Repeat every line of the data below, changing nothing.

Records for locating described items:
---+---

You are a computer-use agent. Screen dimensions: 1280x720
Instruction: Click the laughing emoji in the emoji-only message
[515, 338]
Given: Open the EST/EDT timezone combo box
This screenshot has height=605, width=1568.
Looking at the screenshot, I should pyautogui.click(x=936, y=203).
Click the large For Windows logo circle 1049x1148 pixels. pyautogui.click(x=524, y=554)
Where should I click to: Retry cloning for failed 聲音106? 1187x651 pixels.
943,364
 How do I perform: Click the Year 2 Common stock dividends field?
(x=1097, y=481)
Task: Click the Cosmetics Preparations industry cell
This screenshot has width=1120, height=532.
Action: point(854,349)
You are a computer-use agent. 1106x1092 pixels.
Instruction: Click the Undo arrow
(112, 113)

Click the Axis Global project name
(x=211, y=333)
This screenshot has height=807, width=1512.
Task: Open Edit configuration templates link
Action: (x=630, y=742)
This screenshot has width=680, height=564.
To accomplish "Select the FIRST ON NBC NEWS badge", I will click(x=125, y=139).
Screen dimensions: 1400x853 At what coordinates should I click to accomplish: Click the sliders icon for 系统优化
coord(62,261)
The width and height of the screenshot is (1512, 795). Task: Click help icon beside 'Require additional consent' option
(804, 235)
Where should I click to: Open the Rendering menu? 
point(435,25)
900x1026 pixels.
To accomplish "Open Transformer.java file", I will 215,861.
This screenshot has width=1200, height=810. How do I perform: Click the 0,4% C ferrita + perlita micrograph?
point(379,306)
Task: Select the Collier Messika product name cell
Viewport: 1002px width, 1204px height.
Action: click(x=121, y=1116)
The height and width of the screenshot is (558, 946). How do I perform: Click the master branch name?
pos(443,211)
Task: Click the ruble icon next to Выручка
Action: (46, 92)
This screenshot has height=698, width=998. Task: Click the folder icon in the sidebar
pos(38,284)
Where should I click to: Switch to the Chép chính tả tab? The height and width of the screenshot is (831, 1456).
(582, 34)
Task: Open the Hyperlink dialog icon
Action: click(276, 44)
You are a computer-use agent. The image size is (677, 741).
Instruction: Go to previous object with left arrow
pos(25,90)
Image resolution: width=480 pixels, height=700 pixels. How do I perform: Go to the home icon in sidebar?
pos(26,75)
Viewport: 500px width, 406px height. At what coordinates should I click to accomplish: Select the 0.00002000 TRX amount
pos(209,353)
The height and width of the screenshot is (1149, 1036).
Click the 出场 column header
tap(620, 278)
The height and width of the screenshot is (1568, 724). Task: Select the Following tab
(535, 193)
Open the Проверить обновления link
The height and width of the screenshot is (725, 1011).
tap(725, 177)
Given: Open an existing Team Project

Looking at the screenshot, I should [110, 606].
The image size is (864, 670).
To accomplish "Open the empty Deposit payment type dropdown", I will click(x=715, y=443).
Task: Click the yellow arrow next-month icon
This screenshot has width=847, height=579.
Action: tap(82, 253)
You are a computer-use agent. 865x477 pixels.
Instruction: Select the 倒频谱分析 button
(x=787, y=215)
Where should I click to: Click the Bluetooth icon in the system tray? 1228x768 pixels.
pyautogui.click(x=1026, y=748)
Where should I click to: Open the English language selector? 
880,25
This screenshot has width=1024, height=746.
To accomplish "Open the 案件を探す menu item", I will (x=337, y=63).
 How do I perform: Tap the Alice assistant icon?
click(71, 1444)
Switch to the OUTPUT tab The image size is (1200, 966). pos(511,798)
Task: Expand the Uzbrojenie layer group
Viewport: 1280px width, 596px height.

---+---

FULL SOLUTION:
You are a computer-use agent. Screen dimensions: 1280x720
Instruction: Click the laughing emoji in the emoji-only message
[515, 338]
Given: Open the EST/EDT timezone combo box
This screenshot has height=605, width=1568.
Looking at the screenshot, I should pyautogui.click(x=936, y=203).
Click the large For Windows logo circle 1049x1148 pixels. pyautogui.click(x=524, y=554)
Where should I click to: Retry cloning for failed 聲音106? 1187x651 pixels.
943,364
 How do I perform: Click the Year 2 Common stock dividends field?
(x=1097, y=481)
Task: Click the Cosmetics Preparations industry cell
This screenshot has width=1120, height=532.
Action: point(854,349)
You are a computer-use agent. 1106x1092 pixels.
Instruction: Click the Undo arrow
(112, 113)

Click the Axis Global project name
(x=211, y=333)
This screenshot has height=807, width=1512.
Task: Open Edit configuration templates link
Action: (x=630, y=742)
This screenshot has width=680, height=564.
To accomplish "Select the FIRST ON NBC NEWS badge", I will click(x=125, y=139).
Screen dimensions: 1400x853 At what coordinates should I click to accomplish: Click the sliders icon for 系统优化
coord(62,261)
The width and height of the screenshot is (1512, 795). Task: Click help icon beside 'Require additional consent' option
(804, 235)
Where should I click to: Open the Rendering menu? 
point(435,25)
900x1026 pixels.
To accomplish "Open Transformer.java file", I will 215,861.
This screenshot has width=1200, height=810. How do I perform: Click the 0,4% C ferrita + perlita micrograph?
point(379,306)
Task: Select the Collier Messika product name cell
Viewport: 1002px width, 1204px height.
Action: click(x=121, y=1116)
The height and width of the screenshot is (558, 946). How do I perform: Click the master branch name?
pos(443,211)
Task: Click the ruble icon next to Выручка
Action: (46, 92)
This screenshot has height=698, width=998. Task: Click the folder icon in the sidebar
pos(38,284)
Where should I click to: Switch to the Chép chính tả tab? The height and width of the screenshot is (831, 1456).
(582, 34)
Task: Open the Hyperlink dialog icon
Action: click(276, 44)
You are a computer-use agent. The image size is (677, 741).
Instruction: Go to previous object with left arrow
pos(25,90)
Image resolution: width=480 pixels, height=700 pixels. How do I perform: Go to the home icon in sidebar?
pos(26,75)
Viewport: 500px width, 406px height. At what coordinates should I click to accomplish: Select the 0.00002000 TRX amount
pos(209,353)
The height and width of the screenshot is (1149, 1036).
Click the 出场 column header
tap(620, 278)
The height and width of the screenshot is (1568, 724). Task: Select the Following tab
(535, 193)
Open the Проверить обновления link
The height and width of the screenshot is (725, 1011).
tap(725, 177)
Given: Open an existing Team Project

Looking at the screenshot, I should [110, 606].
The image size is (864, 670).
To accomplish "Open the empty Deposit payment type dropdown", I will click(x=715, y=443).
Task: Click the yellow arrow next-month icon
This screenshot has width=847, height=579.
Action: tap(82, 253)
You are a computer-use agent. 865x477 pixels.
Instruction: Select the 倒频谱分析 button
(x=787, y=215)
Where should I click to: Click the Bluetooth icon in the system tray? 1228x768 pixels.
pyautogui.click(x=1026, y=748)
Where should I click to: Open the English language selector? 
880,25
This screenshot has width=1024, height=746.
To accomplish "Open the 案件を探す menu item", I will (x=337, y=63).
 How do I perform: Tap the Alice assistant icon?
click(71, 1444)
Switch to the OUTPUT tab The image size is (1200, 966). pos(511,798)
Task: Expand the Uzbrojenie layer group
Viewport: 1280px width, 596px height.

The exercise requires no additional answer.